“Non so se sono capace di nuotare, perché nessuno mi ha mai fatto provare”: così spiega Héloïse a Marianne, adagiata su una spiaggia bretone in un Settecento abbozzato su tela. Adèle Haenel questa volta non è la Floriane di Naissance des pieuvres: non ha confidenza con l’acqua, né con tutto ciò che attorno a lei si muove e porta lontano. Come la sorella – gettatasi dalla scogliera che le sovrasta –, come la madre alla stessa età, e come tutte le altre fanciulle in fiore, Héloïse è inconsapevole del mondo e delle proprie possibilità. Perché niente di tutto questo, nella sua giovane vita ritirata, le è mai stato mostrato. Proprio sulla visibilità negata riflette Ritratto della giovane in fiamme, liberatorio salto nel vuoto di Céline Sciamma, che abbandona la periferia dei nostri giorni per immergerci in un passato dai contorni sfumati, prendendosi tutti i rischi di un balzo all’indietro.
Il film si apre su una tela bianca e su una mano femminile che traccia degli schizzi: l’atto creativo così messo a tema diviene un’immediata dichiarazione d’intenti. Da lì in poi sarà proprio un dipinto di Marianne a introdurci nel racconto, attraverso una mise en abyme visiva e ideale che dalla pittura porta all’immagine in movimento e viceversa. Spostandoci dalla cornice al quadro cinematografico, non muta la natura sovversiva della parabola della pittrice, costretta a tenere segreta la propria identità e a ritrarre soltanto soggetti femminili, in quanto donna. Ma al contempo ammessa, proprio in virtù di questo occultamento, al privilegio che altrimenti le sarebbe negato: guardare e trarre piacere dall’oggetto del proprio sguardo. Sarà Héloïse, “la donna del ritratto”, a mettere in crisi la replica di questo modello, sottraendosi inizialmente all’occhio desiderante di Marianne – uno dei momenti più erotici del film, non a caso, è quello in cui la mantella di Héloïse scopre la sua nuca bionda – per vanificare ogni tentativo di riproduzione della propria immagine. Ma, in quella che più che una storia d’amore è una battaglia tra due diversi regimi scopici, la vittoria non risiede tanto nell’avere la meglio l’uno sull’altro, quanto nel riuscire a guardare insieme anche ciò che è tabù e mistero.

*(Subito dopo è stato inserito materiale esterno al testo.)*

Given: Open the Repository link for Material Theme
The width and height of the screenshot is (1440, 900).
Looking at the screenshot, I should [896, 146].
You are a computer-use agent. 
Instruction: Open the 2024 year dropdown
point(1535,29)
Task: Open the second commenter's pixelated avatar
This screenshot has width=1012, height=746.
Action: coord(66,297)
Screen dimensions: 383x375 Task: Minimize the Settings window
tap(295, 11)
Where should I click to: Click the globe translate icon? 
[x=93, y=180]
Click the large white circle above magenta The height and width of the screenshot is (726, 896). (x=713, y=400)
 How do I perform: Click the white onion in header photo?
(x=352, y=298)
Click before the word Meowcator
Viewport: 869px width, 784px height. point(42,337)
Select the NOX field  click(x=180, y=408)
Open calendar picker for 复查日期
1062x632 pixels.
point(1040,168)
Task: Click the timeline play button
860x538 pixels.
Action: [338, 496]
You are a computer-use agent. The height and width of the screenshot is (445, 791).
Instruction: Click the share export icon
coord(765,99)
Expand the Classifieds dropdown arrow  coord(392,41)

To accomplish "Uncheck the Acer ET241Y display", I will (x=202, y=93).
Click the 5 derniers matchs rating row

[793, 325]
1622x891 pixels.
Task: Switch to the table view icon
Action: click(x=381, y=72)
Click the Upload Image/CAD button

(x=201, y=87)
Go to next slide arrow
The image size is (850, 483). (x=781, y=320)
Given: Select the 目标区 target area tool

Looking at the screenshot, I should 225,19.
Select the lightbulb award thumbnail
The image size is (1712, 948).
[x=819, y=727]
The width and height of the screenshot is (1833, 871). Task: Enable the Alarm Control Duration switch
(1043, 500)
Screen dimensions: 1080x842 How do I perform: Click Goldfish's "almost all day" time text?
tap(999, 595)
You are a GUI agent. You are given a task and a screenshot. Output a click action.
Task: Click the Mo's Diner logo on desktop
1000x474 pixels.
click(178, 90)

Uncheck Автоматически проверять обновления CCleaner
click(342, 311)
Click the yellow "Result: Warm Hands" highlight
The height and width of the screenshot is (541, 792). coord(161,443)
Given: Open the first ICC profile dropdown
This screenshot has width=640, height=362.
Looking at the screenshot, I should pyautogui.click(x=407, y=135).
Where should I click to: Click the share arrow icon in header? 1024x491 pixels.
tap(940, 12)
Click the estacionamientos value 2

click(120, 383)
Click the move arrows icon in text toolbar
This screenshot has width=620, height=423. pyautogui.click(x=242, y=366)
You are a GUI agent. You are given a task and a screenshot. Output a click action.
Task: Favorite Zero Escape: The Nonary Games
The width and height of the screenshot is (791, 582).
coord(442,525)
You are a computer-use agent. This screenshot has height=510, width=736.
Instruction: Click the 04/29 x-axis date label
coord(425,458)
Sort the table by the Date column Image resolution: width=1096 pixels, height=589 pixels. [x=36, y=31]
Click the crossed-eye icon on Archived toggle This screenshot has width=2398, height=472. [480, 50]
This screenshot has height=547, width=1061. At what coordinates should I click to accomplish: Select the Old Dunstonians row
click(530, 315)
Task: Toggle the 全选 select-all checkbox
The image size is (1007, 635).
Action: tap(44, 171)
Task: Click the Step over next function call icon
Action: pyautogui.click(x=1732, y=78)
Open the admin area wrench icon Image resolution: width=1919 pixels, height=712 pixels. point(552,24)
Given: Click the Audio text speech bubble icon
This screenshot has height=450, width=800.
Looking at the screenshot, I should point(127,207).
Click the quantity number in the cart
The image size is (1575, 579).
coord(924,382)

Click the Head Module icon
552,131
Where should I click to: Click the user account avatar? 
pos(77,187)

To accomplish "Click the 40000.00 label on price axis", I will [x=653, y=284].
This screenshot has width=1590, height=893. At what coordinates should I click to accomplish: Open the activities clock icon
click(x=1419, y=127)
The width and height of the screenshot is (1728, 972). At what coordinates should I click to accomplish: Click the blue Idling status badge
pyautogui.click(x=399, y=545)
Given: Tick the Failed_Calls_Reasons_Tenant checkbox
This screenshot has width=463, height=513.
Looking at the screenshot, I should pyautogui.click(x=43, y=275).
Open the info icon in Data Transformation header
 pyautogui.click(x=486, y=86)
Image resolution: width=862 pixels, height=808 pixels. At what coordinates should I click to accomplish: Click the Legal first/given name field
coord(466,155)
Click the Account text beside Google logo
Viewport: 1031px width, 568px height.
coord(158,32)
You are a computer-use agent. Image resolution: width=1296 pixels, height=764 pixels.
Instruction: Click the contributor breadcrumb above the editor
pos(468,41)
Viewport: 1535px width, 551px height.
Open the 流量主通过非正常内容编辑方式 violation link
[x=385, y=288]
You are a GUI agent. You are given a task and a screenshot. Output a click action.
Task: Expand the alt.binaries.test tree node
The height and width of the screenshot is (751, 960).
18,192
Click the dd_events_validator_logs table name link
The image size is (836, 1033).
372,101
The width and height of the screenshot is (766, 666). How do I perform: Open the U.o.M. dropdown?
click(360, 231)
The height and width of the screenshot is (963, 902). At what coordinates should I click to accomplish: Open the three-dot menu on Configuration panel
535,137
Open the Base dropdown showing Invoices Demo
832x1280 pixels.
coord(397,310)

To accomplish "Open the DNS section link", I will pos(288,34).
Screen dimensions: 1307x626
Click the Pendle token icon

È da questa condivisione che prende forma, per le protagoniste, il sogno di una comunità in cui essere finalmente visibili a se stesse: un progetto destinato a infrangersi presto, nel giro di poche ore, contro lo scoglio della realtà e del suo ordine patriarcale. Eppure, ancora una volta, forse basta guardare le cose da un’altra prospettiva per realizzare che il distacco non è che la medicina per preservare il ricordo, e che Orfeo non si è voltato invano.